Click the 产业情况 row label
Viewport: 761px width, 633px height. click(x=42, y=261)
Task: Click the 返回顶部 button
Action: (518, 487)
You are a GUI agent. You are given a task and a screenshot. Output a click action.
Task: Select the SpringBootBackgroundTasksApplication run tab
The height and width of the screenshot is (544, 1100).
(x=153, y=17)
==
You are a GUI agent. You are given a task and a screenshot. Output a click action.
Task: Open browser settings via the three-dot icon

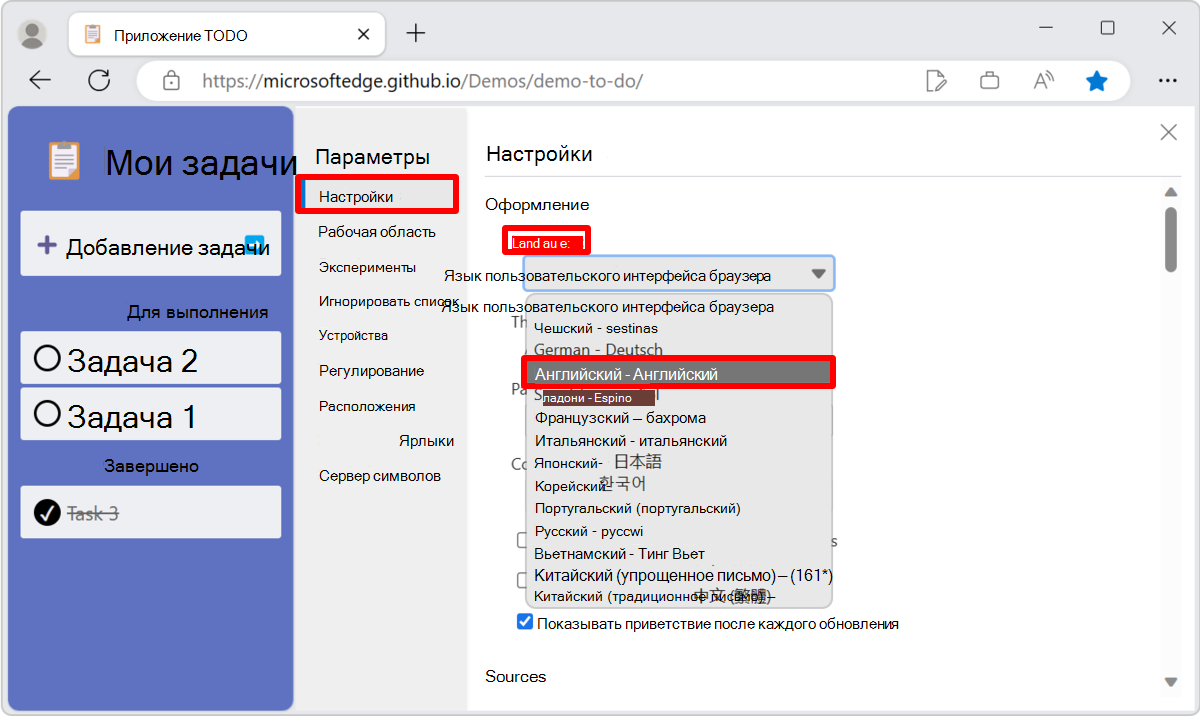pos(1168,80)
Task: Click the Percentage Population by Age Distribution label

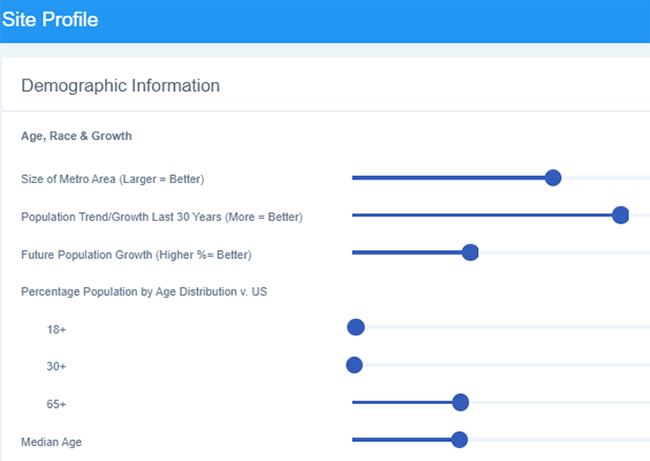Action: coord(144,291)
* * *
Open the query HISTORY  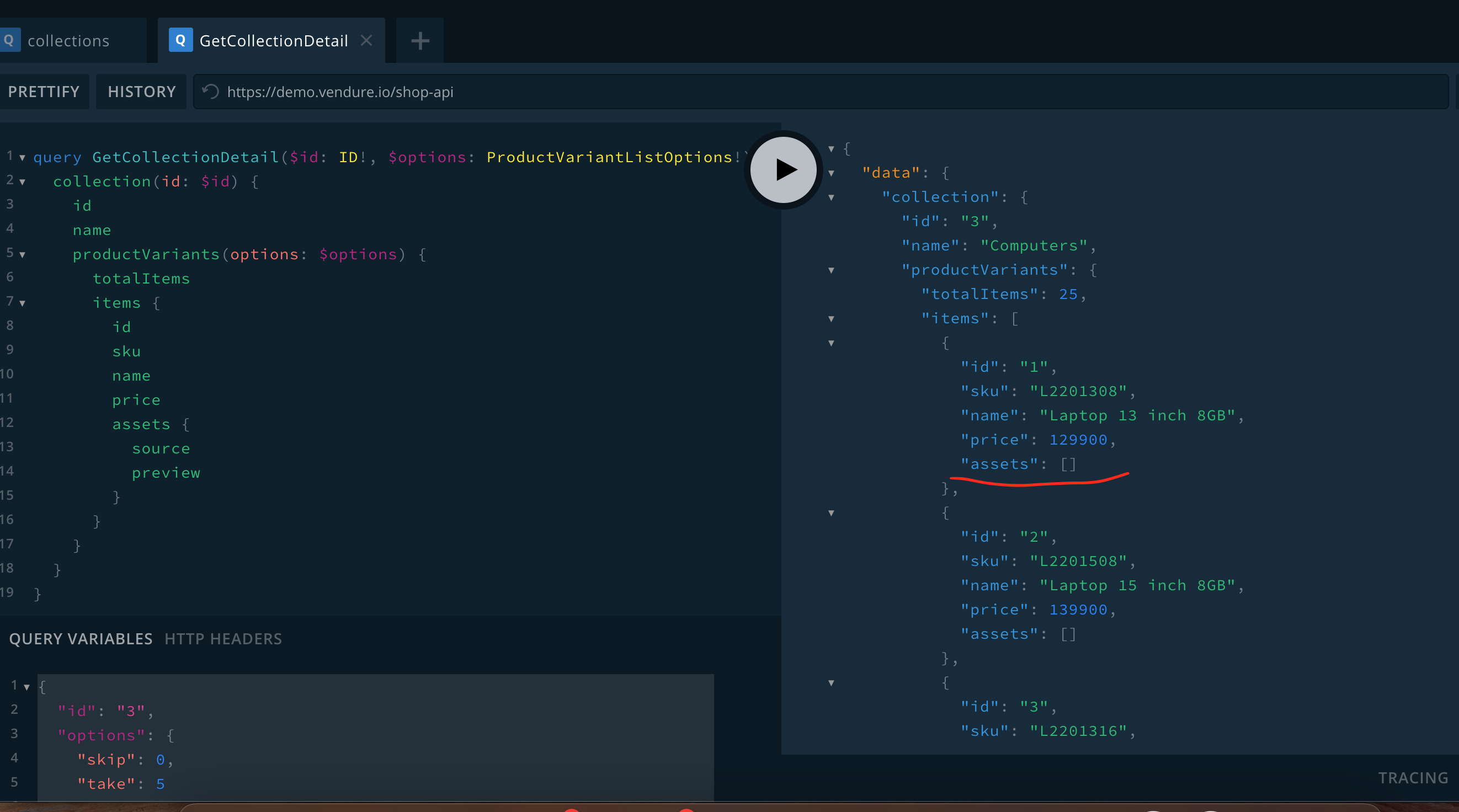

What you are asked to do –
In the data above, find the line that contains "Click the 产业情况 row label" and the line that contains "Task: Select the". Repeat exactly those lines and every line between them, and only those.

Reply to the exercise –
Click the 产业情况 row label
Viewport: 761px width, 633px height. click(x=42, y=261)
Task: Click the 返回顶部 button
Action: (518, 487)
You are a GUI agent. You are given a task and a screenshot. Output a click action.
Task: Select the SpringBootBackgroundTasksApplication run tab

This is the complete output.